Expansive Hoover Dam Bridge Opens



The 1,900-foot-long structure is the seventh highest bridge in the world.


Sun Oct 17, 2010 11:45 AM ET 
Content provided by Steve Friess, AFP


America's greatest technological achievement,
the Hoover Dam, now has a soaring
companion piece, a massive looming bridge
held up by the longest arch in the Western
Hemisphere. 
Wikimedia Commons
THE GIST
  • The bridge cost $240 million to build and involved 1,200 laborers and 300 engineers.
  • The Mike O'Callaghan-Pat Tillman Memorial Bridge is now the seventh highest in the world.


America's greatest technological achievement, the Hoover Dam, now has a soaring companion piece, a massive looming bridge held up by the longest arch in the Western Hemisphere.

The Mike O'Callaghan-Pat Tillman Memorial Bridge, which opened this month and connects the U.S. states of Arizona and Nevada, spans the vast chasm 890 feet above the Colorado River that is controlled by the dam.
************
*TASK LIST*
a) Decide whether each statement below agrees with the Hoover Dam bridge article above, and give yes or no with the deciding words of the article, quoted exactly: (i) The bridge cost $240 million to build. (ii) The bridge links Arizona and Utah. (iii) The bridge crosses the chasm 900 feet above the Colorado River.
b) Carry on the Hoover Dam bridge article from its final sentence.

*PROVIDED DATA*
************
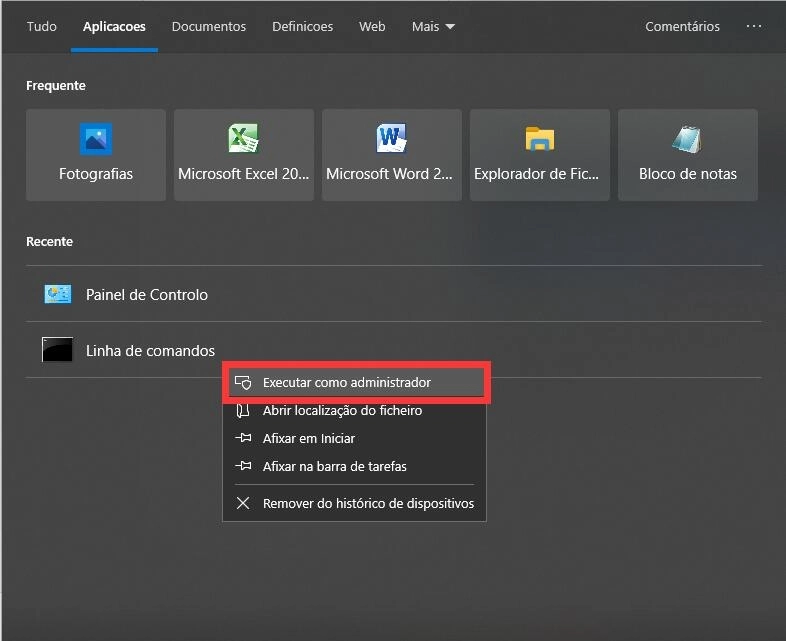
Task: Expand the Mais dropdown
Action: (x=433, y=27)
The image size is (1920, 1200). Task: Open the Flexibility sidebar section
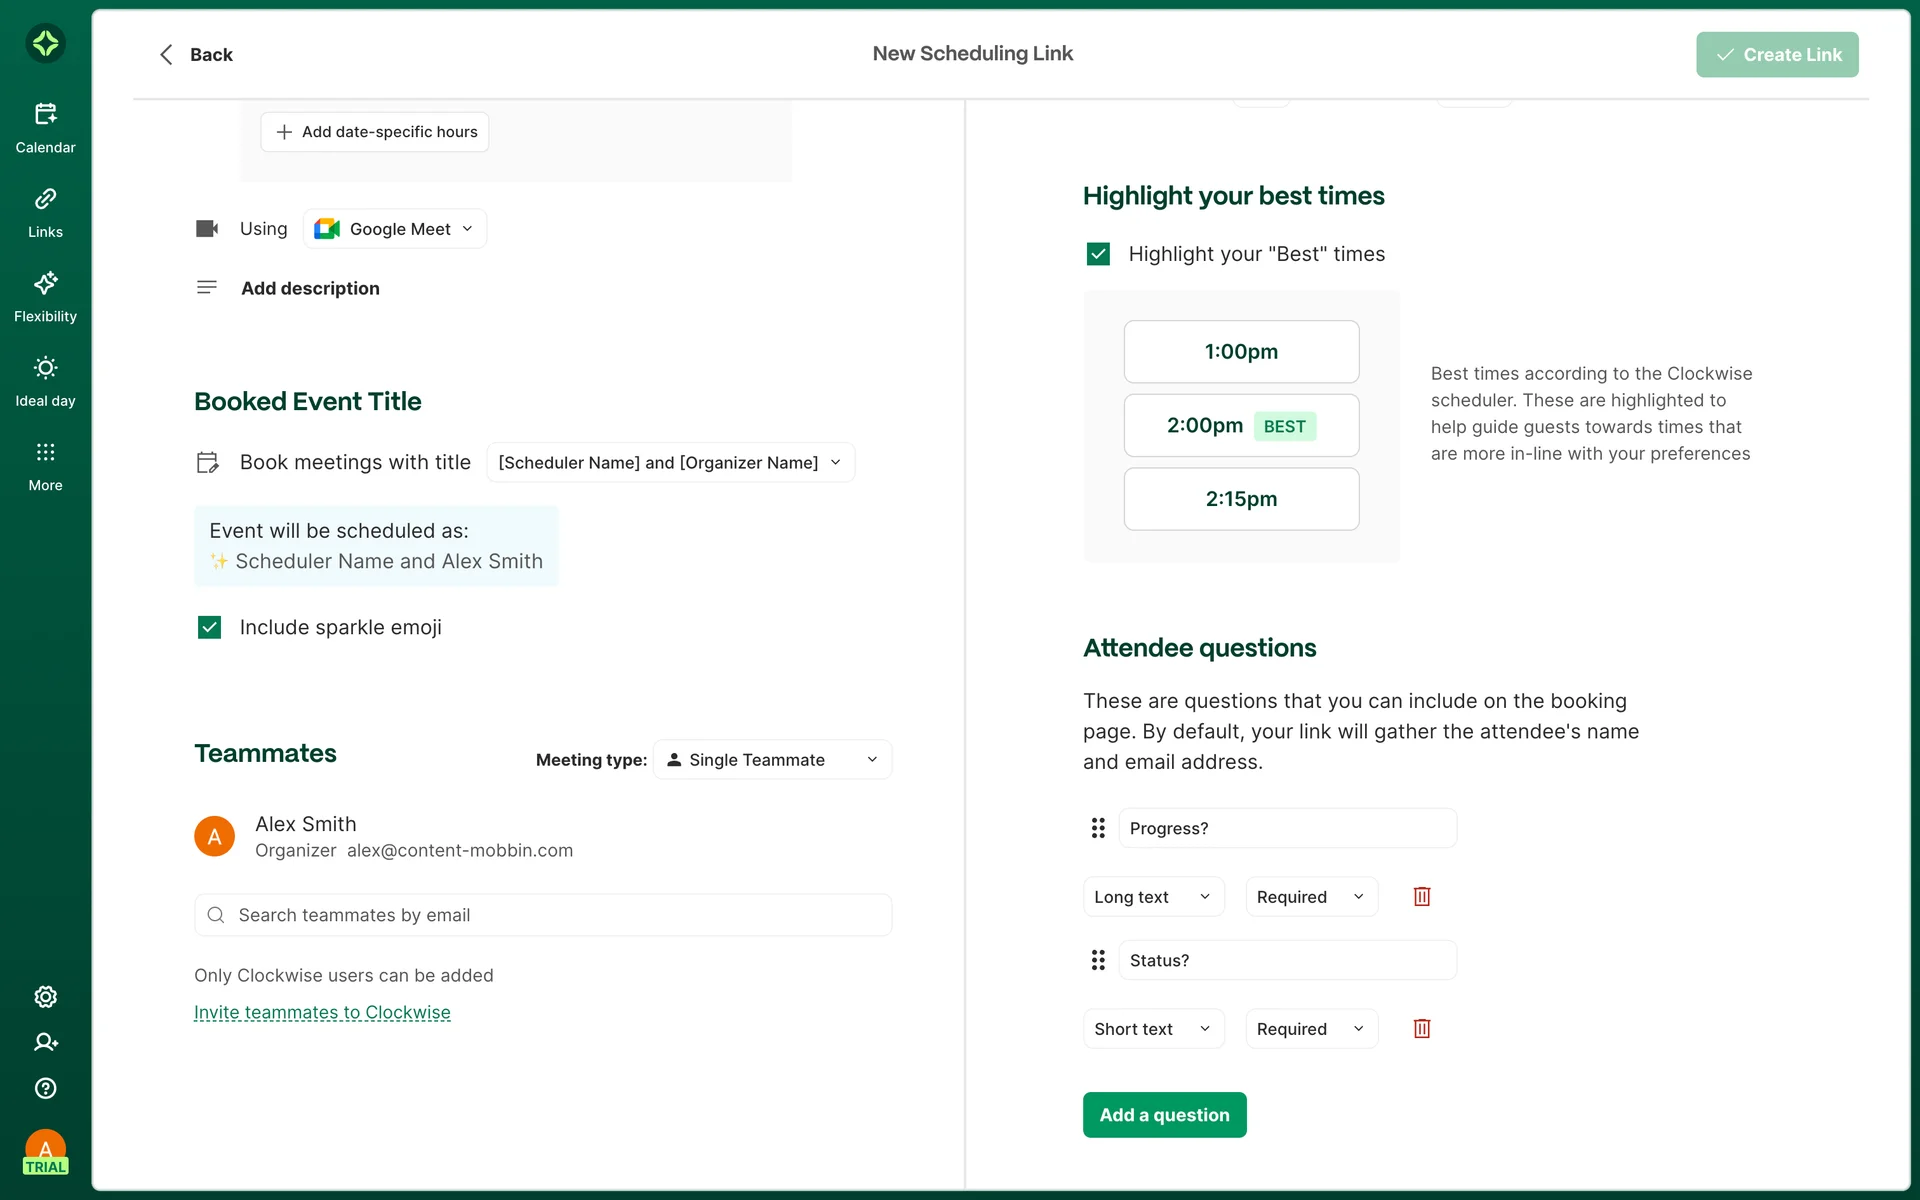coord(45,297)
************
*WRITTEN ANSWERS*
a)
(i) Yes: "The bridge cost $240 million to build"
(ii) No: "connects the U.S. states of Arizona and Nevada"
(iii) No: "spans the vast chasm 890 feet above the Colorado River"

b)
The striking 1,900-foot-long structure, which reroutes traffic off of the two-lane road atop the dam, will improve traffic in the region and help protect the dam from terrorist threats, officials said.

It is the seventh highest bridge in the world, behind four in China, one in Papua New Guinea and one in Colorado.

"The Hoover Dam is the greatest civil engineering achievement in America's history," said bypass bridge project manager Dave Zanatell with the Federal Highway Administration.

"Our goal was not to outdo or outshine it. Our goal was to, in a respectful way, do something that would be great for our generation and that would stand besides Hoover Dam in a respectful and quality way that would become a part of Hoover's legacy."

The $240 million bridge was built in five years by 1,200 laborers and 300 engineers.

It could not have arrived at a better moment for a nation and region whose psyche has been pummeled by a prolonged, devastating recession.

Just as the Hoover Dam was built in the heart of the Great Depression and was seen as an example of the nation's can-do spirit, some hope this project can provide some uplift.

The dam and bridge are "two engineering wonders constructed at times when our country was looking at itself and wondering what the future held," said Colleen Dwyer of the Bureau of Reclamation, which manages the dam.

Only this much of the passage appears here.